Doesn't Sunset Valley sell 'kits' of parts ready to spike? I think Clem has the Llagas Creek franchise on switches (his track guy, who's name escapes me, had a beautiful 3-way at ECLSTS.) Llagas has cast frogs with the check rails already set and used to make point rails - they were the easiest switches I ever made! Jack - with a good drawing to work on top of, anyone can make a switch using those parts. And I think the drawings are around here somewhere. Have you seen the "First Attempt at Turnout Building" thread that Mike just re-posted?


----------



## alecescolme (Dec 20, 2010)

This where I am to now...
















This is is far as I can go for now, because I have run out of rail. But there is lots spikes to put in and slight ajustments to do.

Alec.


----------



## Jerry Barnes (Jan 2, 2008)

Very impressive!


----------



## fred j (Jan 12, 2011)

I totally agree, Great work.

Fred


----------



## denray (Jan 5, 2008)

Very impressive, my only concern is, if you have friends over to run trains it will take a 20 minute training session to teach each one how to get a train through to 
the other side on the correct track







only kidding. 
Never the less VERY IMPRESSIVE.
Dennis


----------



## denray (Jan 5, 2008)

CRAP! I was thinking about trying to build a single switch





















 after seeing that anything is possible.
Dennis


----------



## alecescolme (Dec 20, 2010)

Thanks for all the comments! 

I was hoping to order the rail last night, I guess tonight then... 

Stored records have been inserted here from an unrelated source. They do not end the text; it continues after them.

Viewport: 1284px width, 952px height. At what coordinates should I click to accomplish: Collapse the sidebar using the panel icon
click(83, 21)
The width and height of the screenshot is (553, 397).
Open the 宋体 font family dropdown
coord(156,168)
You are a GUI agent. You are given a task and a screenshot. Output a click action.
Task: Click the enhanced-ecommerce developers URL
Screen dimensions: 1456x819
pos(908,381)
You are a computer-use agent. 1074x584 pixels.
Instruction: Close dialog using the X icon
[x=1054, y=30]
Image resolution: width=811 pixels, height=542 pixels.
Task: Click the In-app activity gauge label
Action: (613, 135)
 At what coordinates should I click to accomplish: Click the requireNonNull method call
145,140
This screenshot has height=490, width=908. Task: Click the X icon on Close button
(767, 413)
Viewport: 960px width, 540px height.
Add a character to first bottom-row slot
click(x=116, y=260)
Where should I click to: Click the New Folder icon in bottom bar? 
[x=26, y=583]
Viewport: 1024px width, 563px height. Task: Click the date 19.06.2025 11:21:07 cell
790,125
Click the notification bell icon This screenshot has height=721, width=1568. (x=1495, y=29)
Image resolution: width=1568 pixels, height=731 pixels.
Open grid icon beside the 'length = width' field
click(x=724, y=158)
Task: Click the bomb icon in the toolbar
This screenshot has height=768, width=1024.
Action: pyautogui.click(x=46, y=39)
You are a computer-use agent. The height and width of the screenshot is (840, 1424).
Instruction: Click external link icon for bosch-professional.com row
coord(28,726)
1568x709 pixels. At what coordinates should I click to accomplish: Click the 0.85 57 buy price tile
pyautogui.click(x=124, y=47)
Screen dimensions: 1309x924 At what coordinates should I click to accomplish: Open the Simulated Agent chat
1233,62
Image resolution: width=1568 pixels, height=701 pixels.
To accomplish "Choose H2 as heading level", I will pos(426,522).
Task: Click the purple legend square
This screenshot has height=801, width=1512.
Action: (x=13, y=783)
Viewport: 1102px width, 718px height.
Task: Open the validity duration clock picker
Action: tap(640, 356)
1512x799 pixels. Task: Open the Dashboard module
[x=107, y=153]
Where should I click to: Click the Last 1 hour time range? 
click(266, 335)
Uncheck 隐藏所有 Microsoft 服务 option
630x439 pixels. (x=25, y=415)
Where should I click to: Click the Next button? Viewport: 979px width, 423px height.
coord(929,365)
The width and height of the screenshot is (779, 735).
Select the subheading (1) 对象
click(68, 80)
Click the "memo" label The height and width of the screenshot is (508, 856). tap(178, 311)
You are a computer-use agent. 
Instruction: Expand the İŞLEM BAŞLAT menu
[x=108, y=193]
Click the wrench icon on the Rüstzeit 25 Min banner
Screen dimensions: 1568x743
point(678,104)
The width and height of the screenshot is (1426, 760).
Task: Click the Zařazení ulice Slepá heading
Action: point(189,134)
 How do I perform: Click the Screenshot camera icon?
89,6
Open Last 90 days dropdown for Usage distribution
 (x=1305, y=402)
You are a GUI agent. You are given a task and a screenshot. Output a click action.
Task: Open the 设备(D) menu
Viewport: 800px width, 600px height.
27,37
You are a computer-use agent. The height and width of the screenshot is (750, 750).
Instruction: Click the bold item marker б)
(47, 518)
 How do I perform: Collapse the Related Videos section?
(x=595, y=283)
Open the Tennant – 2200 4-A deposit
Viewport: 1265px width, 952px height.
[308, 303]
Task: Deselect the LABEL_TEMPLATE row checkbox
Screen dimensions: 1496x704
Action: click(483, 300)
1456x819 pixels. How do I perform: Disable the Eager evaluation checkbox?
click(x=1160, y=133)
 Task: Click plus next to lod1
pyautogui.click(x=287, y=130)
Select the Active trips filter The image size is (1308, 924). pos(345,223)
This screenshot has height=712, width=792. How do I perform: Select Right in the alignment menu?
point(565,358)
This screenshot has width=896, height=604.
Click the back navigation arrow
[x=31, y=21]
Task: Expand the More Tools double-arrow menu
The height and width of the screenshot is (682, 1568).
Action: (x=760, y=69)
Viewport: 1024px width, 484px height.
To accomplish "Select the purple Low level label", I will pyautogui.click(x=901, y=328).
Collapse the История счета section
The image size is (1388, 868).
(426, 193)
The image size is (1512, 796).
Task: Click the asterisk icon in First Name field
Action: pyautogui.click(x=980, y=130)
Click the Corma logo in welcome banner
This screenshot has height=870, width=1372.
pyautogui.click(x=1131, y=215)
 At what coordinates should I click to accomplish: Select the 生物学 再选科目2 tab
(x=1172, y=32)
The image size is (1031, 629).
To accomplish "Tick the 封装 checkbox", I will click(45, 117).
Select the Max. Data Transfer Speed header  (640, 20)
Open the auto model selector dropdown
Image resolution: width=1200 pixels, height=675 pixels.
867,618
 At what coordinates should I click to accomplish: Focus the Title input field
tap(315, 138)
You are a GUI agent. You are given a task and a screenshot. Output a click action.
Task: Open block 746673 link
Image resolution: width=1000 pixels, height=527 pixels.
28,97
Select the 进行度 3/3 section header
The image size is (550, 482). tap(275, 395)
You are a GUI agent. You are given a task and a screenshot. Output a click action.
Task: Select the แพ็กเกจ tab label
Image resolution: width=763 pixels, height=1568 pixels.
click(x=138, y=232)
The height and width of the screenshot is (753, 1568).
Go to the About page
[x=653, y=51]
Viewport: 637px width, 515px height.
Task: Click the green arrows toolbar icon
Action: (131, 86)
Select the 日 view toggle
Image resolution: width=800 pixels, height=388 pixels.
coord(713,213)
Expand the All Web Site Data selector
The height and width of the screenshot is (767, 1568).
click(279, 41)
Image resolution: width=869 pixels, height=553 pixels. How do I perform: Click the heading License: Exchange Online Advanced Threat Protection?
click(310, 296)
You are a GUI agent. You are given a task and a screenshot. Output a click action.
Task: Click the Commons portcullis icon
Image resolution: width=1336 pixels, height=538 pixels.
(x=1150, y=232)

In HO/OO I found that they did make difficult switching, but with LS you can see the way things are set easier. 

Alec.


----------



## Pete Thornton (Jan 2, 2008)

it will take a 20 minute training session to teach each one how to get a train through to the other side on the correct track 

What's not obvious until you've played with a double slip is that all the point blades on one side are connected to the same tie bar. There are only 2 tie bars needed - so operation is really quite simple. You just move the tie bar to set the route you want through the switch. [And thank the Gods of Large Scale that you are using battery power so you don't have to figure out how the power all those frogs!]


----------



## SE18 (Feb 21, 2008)

that's pretty neat. Great job thus far. I think the only thing harder to do than this would be to do it in multigauge 

Dave V


----------



## denray (Jan 5, 2008)

Pete it was a joke







, all for a smile.
Dennis


----------